Start of EXCERPT TO READ

Taken together, these findings demonstrate that the stimulation (i.e., the first DBS artifact component) does not substantially degrade MEG-estimated dipoles, with dipole fitting errors remaining comparable between DBS-off and DBS-on conditions. We introduce a quantitative framework for systematically assessing DBS-induced distortion by measuring dipole fitting error across multiple parameters. This approach may also be applied to evaluate noise effects from other implanted or external devices.

5. Limitations

Our phantom setup did not incorporate movement of ferromagnetic materials (i.e., the second DBS artifact component). Prior studies have shown that phantom motion and attached ferromagnetic materials (e.g., extension wires) can introduce low-frequency noise (<50 Hz), a band that is physiologically critical [13,14,15,19]. In this work, introducing this DBS artifact component will likely distort the source reconstruction solution to a degree to be investigated in future studies.

End of EXCERPT TO READ
Start of RECORDS PROVIDED

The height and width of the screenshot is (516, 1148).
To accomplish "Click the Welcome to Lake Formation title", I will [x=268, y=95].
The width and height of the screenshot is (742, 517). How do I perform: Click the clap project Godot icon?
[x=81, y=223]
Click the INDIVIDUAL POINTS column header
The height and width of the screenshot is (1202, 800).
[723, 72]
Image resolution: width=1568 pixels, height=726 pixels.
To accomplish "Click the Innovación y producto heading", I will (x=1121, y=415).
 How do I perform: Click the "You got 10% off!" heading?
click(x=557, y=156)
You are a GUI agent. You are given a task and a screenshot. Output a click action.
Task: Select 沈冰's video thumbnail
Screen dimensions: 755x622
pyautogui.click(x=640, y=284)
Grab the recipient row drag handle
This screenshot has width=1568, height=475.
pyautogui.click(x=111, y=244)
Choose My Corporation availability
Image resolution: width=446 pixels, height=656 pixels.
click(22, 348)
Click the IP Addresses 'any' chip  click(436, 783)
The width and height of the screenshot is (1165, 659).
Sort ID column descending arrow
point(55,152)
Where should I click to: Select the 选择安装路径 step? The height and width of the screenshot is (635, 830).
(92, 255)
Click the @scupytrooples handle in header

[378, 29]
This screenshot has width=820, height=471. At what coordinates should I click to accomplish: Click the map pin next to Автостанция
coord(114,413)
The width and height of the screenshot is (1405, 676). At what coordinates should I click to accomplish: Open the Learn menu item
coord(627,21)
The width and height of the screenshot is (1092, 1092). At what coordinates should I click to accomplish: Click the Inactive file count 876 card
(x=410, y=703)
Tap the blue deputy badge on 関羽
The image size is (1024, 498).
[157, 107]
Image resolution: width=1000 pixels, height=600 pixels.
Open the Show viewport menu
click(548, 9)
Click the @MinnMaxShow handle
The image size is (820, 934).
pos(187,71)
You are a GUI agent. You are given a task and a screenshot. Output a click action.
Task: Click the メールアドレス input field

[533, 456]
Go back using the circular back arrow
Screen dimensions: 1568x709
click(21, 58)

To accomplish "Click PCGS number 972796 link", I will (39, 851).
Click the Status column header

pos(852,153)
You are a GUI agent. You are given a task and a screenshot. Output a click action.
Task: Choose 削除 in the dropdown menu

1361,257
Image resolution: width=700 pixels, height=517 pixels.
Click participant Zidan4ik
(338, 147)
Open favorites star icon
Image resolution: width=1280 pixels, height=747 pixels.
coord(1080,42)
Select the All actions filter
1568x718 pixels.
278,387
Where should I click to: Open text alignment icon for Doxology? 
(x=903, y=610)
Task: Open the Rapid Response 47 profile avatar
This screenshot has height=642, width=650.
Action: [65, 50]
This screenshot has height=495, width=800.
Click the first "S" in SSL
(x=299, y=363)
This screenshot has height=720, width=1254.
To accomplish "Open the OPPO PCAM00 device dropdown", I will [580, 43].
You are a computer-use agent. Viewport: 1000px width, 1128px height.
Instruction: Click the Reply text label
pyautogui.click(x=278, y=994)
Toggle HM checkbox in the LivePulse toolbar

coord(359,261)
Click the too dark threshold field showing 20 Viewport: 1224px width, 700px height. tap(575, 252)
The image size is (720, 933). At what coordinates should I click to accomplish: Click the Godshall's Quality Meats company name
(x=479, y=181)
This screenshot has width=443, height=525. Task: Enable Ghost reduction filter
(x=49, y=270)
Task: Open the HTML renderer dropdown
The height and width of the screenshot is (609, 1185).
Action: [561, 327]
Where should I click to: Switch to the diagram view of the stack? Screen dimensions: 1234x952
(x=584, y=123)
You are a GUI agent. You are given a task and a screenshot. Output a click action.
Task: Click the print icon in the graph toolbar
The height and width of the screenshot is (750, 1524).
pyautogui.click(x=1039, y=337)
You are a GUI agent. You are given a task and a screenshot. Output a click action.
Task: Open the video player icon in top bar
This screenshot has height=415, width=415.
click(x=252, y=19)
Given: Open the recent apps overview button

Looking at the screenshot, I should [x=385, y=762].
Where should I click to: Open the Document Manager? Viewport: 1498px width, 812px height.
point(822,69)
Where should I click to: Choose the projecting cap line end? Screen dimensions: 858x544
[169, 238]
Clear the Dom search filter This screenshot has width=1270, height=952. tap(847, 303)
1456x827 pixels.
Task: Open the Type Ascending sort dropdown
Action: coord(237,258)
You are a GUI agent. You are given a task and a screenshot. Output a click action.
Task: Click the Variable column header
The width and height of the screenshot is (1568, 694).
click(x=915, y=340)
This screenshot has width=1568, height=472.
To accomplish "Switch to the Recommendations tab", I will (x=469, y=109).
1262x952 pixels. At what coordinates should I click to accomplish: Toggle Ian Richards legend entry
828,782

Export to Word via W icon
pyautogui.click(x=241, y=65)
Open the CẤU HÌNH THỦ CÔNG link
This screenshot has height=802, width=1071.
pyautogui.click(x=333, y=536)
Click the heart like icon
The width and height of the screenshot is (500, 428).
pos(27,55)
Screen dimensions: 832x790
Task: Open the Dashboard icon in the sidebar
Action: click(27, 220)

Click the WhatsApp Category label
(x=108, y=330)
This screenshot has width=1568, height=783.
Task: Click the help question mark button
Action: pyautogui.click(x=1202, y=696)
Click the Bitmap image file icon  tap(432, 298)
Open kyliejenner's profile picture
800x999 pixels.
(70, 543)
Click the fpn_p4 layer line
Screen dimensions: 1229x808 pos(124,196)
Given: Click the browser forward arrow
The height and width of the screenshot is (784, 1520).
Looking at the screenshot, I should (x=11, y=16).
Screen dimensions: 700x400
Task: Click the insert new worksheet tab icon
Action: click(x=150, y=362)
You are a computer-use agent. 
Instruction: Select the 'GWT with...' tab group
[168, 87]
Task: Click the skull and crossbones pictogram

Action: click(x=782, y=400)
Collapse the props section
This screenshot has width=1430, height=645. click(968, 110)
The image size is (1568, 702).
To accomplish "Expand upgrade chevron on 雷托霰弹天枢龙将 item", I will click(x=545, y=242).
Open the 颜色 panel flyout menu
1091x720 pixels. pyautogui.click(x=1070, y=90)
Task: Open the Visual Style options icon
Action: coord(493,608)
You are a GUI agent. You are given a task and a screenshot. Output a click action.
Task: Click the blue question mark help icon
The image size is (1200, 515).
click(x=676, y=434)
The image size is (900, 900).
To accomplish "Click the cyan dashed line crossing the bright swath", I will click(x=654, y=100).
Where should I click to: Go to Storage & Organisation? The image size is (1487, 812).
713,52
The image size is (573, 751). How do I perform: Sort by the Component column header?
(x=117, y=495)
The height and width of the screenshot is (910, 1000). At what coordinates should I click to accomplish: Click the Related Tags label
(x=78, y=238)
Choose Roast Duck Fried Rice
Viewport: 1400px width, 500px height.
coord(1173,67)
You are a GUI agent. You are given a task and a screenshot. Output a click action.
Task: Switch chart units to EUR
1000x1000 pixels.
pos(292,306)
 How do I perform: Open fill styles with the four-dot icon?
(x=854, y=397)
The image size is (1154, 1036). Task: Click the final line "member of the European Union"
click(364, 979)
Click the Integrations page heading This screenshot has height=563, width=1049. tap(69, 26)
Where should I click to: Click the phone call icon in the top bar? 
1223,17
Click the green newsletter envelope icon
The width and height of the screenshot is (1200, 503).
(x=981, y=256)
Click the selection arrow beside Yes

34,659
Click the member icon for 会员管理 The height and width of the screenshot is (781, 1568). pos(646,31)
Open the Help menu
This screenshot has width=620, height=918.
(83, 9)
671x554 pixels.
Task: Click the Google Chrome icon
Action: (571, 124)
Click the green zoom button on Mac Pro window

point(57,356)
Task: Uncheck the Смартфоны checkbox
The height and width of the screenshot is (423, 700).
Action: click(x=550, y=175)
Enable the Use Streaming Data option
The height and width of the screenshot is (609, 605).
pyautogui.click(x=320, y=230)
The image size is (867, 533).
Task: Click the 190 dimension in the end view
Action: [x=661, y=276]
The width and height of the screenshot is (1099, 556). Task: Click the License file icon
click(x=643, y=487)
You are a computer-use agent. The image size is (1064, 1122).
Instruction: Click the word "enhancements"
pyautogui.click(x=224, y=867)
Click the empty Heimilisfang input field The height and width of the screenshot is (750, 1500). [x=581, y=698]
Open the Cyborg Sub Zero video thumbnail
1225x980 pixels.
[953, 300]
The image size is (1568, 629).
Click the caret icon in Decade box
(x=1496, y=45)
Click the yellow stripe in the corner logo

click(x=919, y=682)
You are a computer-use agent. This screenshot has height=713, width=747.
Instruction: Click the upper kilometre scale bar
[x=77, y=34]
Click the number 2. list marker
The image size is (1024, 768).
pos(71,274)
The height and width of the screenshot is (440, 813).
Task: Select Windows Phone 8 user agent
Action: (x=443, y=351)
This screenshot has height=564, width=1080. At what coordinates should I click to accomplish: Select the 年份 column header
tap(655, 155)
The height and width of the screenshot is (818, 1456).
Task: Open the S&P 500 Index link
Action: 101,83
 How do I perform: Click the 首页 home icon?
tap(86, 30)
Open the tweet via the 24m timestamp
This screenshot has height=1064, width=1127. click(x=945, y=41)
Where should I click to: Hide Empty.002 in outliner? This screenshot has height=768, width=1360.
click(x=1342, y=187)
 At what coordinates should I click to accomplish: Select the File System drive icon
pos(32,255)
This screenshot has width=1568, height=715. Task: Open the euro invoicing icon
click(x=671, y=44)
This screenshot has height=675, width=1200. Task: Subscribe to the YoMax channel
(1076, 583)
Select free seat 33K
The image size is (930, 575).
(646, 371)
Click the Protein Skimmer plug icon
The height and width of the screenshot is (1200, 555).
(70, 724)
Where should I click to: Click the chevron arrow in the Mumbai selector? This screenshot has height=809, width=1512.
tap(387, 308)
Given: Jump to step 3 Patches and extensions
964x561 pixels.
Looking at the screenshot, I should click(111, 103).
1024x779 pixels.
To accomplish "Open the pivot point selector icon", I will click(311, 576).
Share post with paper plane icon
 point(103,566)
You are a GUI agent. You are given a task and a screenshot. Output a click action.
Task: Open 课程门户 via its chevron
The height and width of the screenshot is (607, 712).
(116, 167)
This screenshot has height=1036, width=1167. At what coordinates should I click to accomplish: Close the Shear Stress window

End of RECORDS PROVIDED

WORK REQUEST 1: In the excerpt on deep brain stimulation and MEG dipole fitting, what kind of noise can phantom motion and attached ferromagnetic materials introduce?
WORK REQUEST 2: Write a continuation of the excerpt on deep brain stimulation and MEG dipole fitting, starting right after its final sentence.

OUTPUT 1: They can introduce low-frequency noise below 50 Hz.

OUTPUT 2:
Introducing controlled movement in our setup would likely add this low-frequency noise and could increase the magnitude of measured errors. However, studying MEG artifacts generated by the movement of a ferromagnetic material is a complex engineering challenge that is outside the scope of this study and requires careful control of movement type as well as the material content and location of ferromagnetic elements. We consider this an important direction for future work, which will allow a more realistic estimation of DBS-related artifacts in MEG. Furthermore, the dipolar activity used in this study was a simple 20 Hz sinusoid, which occupies a narrow frequency band. A more realistic approach would involve stimulating with a complex waveform resembling local field potentials, reconstructing it at the source level, and quantifying distortion across a broader spectrum. This approach is not currently possible with the manufacturer’s phantom, but we plan to include such an approach in future work.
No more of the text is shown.